_Exercise description_: Pictures in the entries below are excluded; copy only the lines from the one containing "You are a computer-use" to the one containing "Select Gujarat in the subregion list", both included.

_Records shown_:
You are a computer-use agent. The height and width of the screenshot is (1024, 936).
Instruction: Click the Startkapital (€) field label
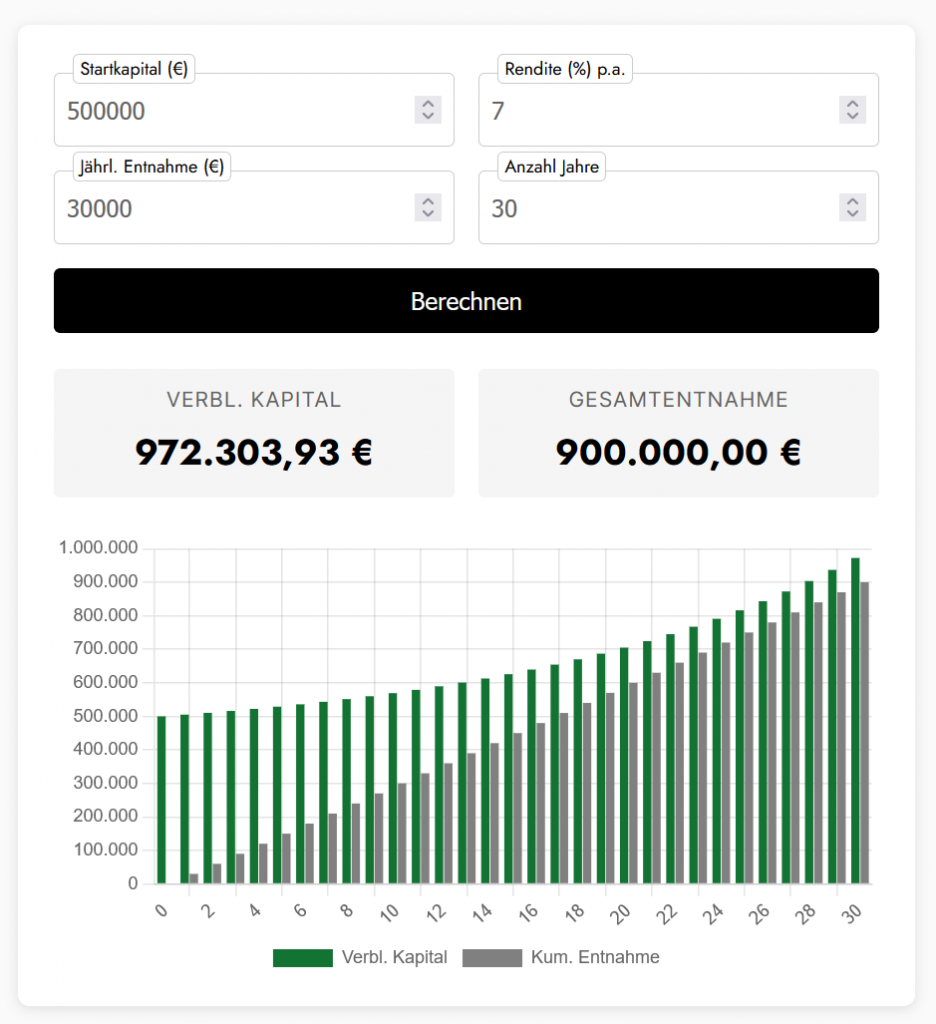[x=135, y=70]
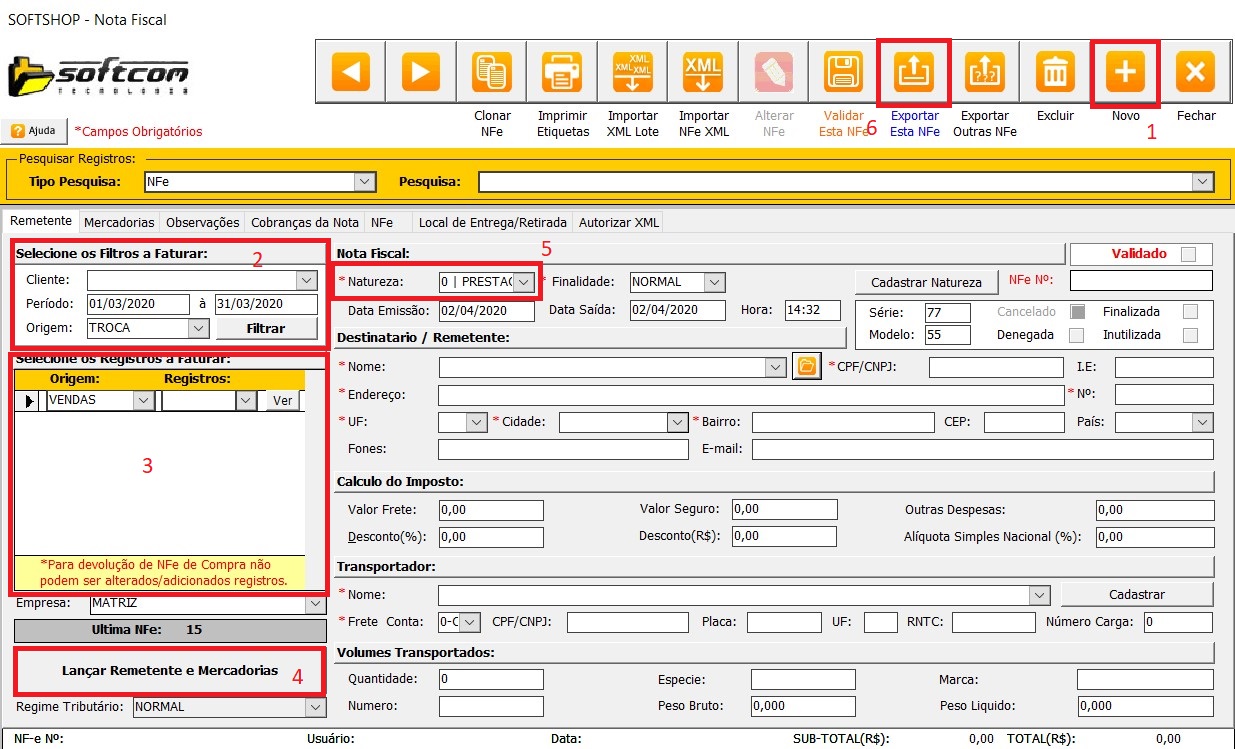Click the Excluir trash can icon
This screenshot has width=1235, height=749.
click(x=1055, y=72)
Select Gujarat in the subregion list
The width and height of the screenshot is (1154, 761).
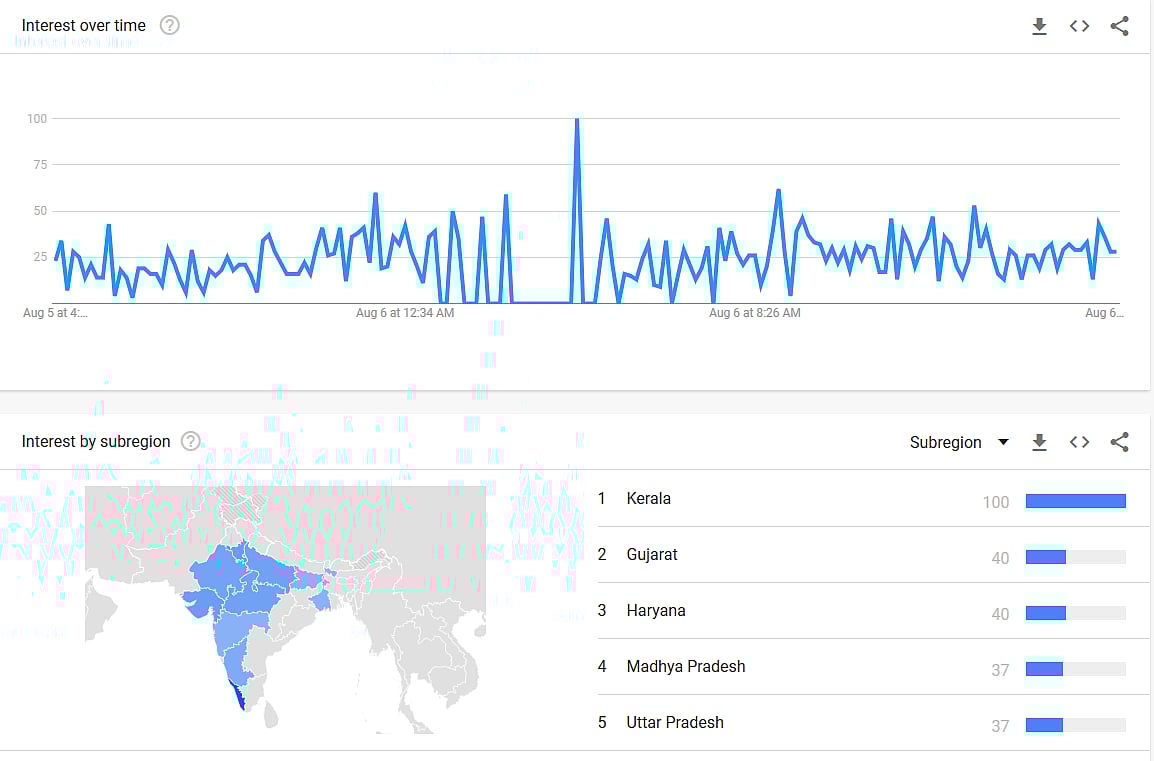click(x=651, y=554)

==

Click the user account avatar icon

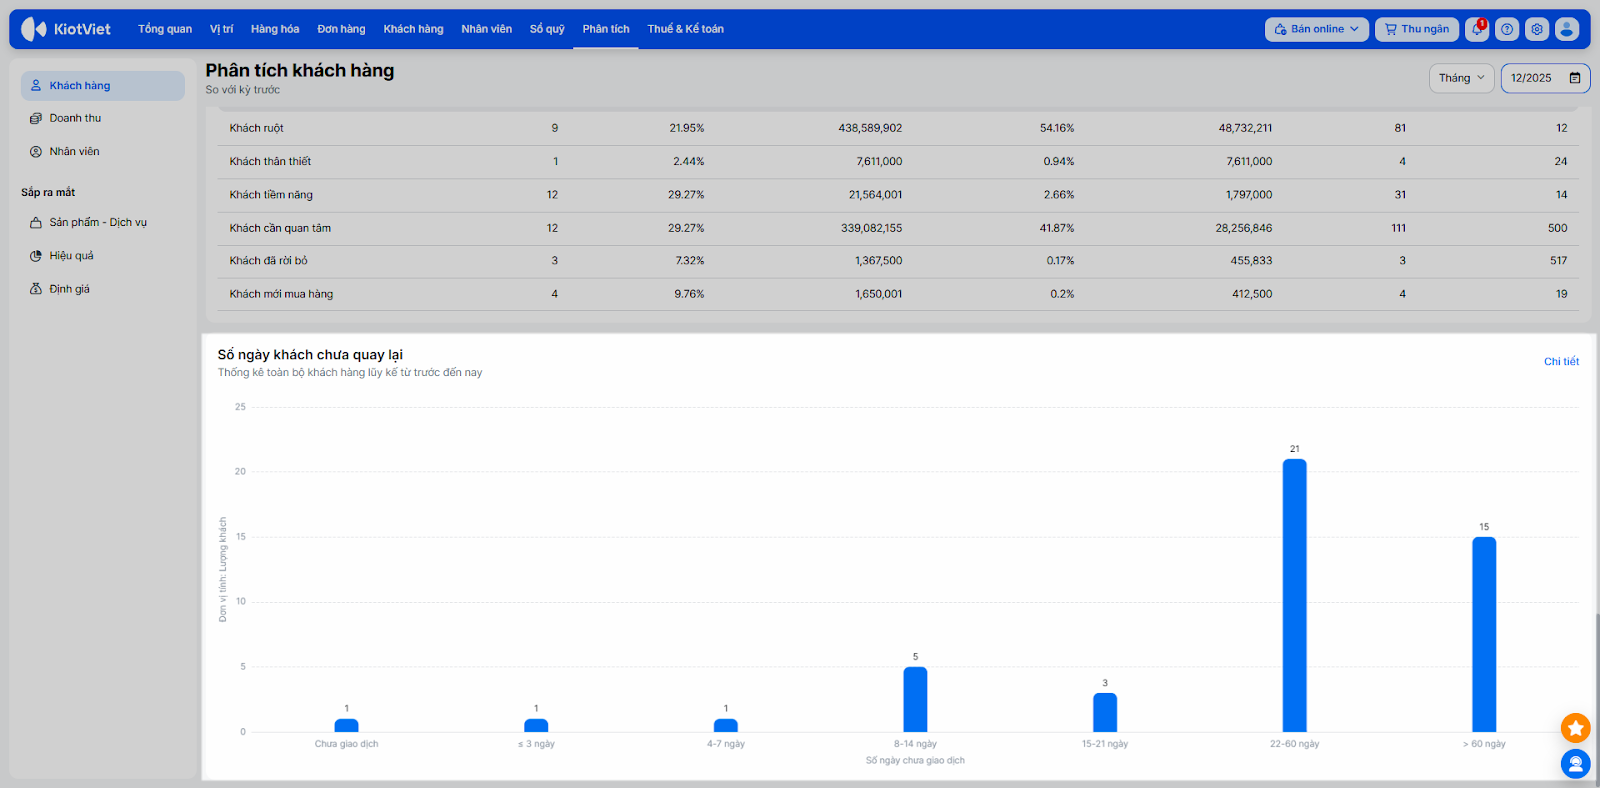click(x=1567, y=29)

_Solution_:
You are a computer-use agent. The height and width of the screenshot is (1024, 936).
Instruction: Click the Startkapital (€) field label
[x=135, y=70]
Click the Excluir trash can icon
This screenshot has width=1235, height=749.
click(x=1055, y=72)
Select Gujarat in the subregion list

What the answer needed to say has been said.